I'm not actually sure what you mean by implementing this in a  
preprocessing language. Regarding easy hilog, it would seem that when,  
and if, we add that to OWL, it would add extra entailments, in a  
similar manner in which new entailments would occur in other parts of  
the language. So I don't see that having this potential new feature  
should be a blocker.

> I'm not saying a case can't be made, but there are a lot of  
> interactions to consider. In general, going from inequality to  
> equivalence is tricky and, in fact, covered (potentially) by another  
> feature.

OK. All I'm asking is that we consider the interactions and then make  
a judgement. The feature is well motivated by 2 year old use case that  
is still relevant. It is similar in spirit to the idea of easy keys.  
If there's a (real) showstopper, then fine. However it seems that you  
understood what is needed when you suggested it was an easy program,  
and to my mind, easy + needed = win.

>> And if a fairly simple program can handle it, so much the better!
> But it can't handle the more general case and the job is to show why  
> we can stop here.

I offer my very useful use case, above. With it we detected many  
errors in two important databases and computed mapping between  
reactions that other approaches did not. That use case does not need  
the more general case.

>>> If we introduce it as a general feature, I think we have to take  
>>> more care to align it to the easykeys behavior so they are  
>>> reasonably consistent.
>> If the named classes (as actual individuals) are considered as what  
>> the keys are related to (rather than the punned individuals), then  
>> there is no way for any key to be inferred at all, is there?
> I don't know what you mean by "actual individuals" vs. "punned  
> individuals". I guess it seems that in either case, if these are  
> real assertions, then keys can be inferred.

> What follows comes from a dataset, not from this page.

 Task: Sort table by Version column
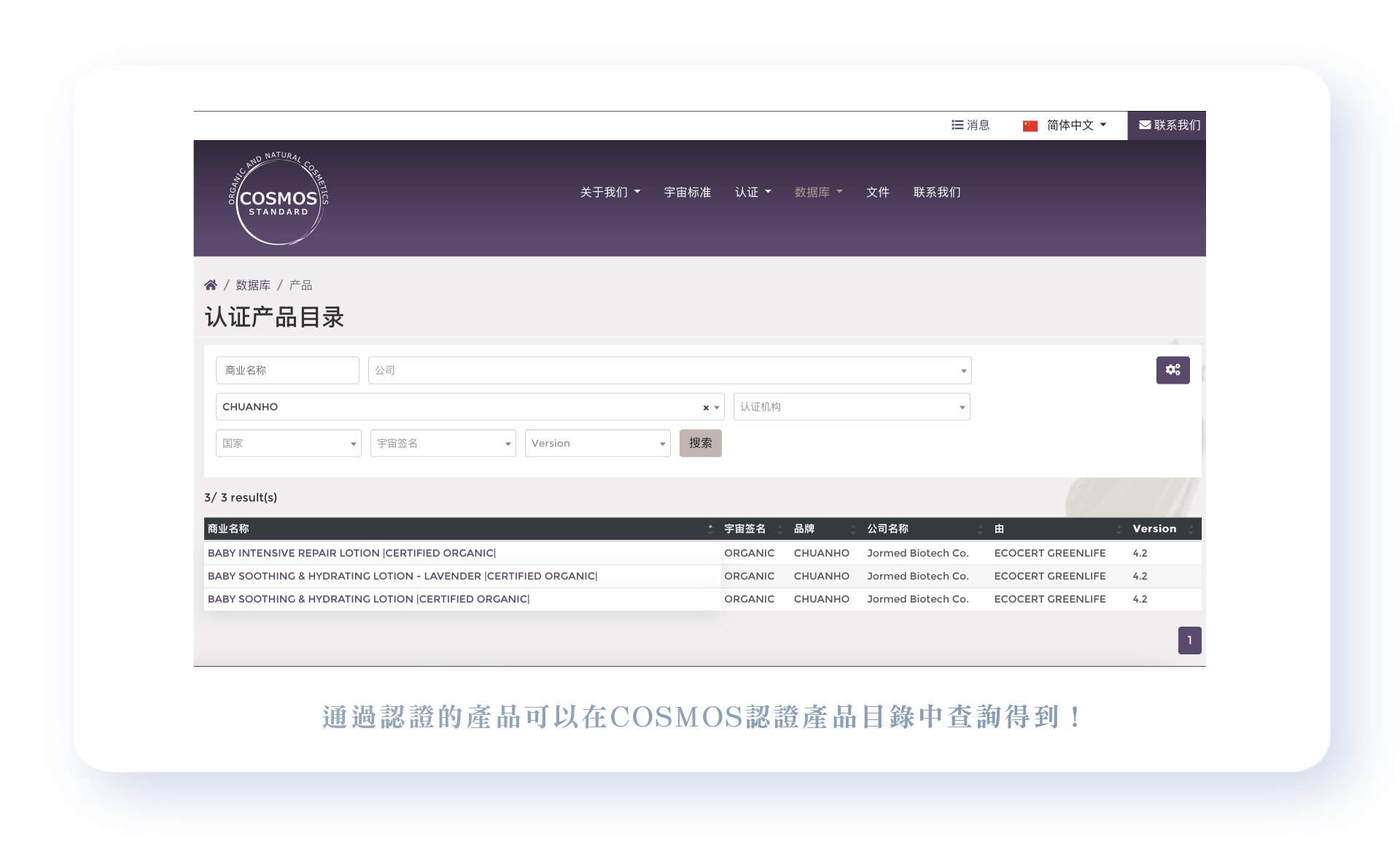(x=1190, y=529)
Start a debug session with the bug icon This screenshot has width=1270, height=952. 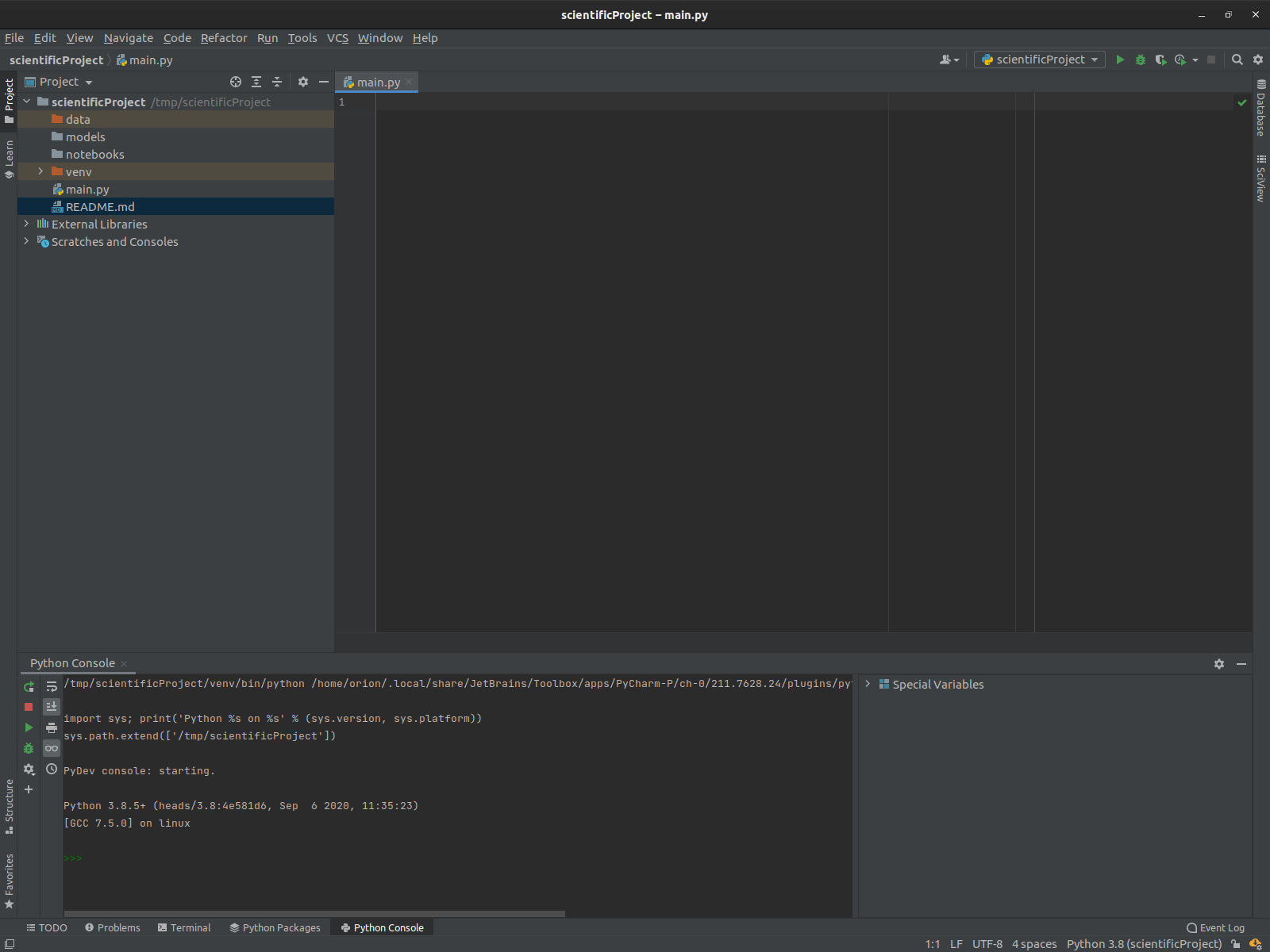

By actual individuals, I mean those things that, if they were set to  
be sameAs, would imply equivalentClass. The keys could be inferred in  
OWL Full, but I don't see any way to infer them in OWL DL. Stating  
them would be a new thing that OWL DL could do.

>> So if we said that in both cases inferred keys are considered in  
>> the rule (trivially satisfied by there being none possible for the  
>> class keys) then is that not viewable as consistent?
> What I meant was that EasyKeys allows for inferred keys and defines  
> how you handle them. Saying that you don't have inferred keys starts  
> you out as being different from EasyKeys (e.g., more restricted).  
> Saying *only asserted relations* is harder than talking about only  
> existing individuals (and risks nonmononticity).

I wouldn't press this if there was an issue with monotonicity. Could  
you elaborate on how you see this coming about?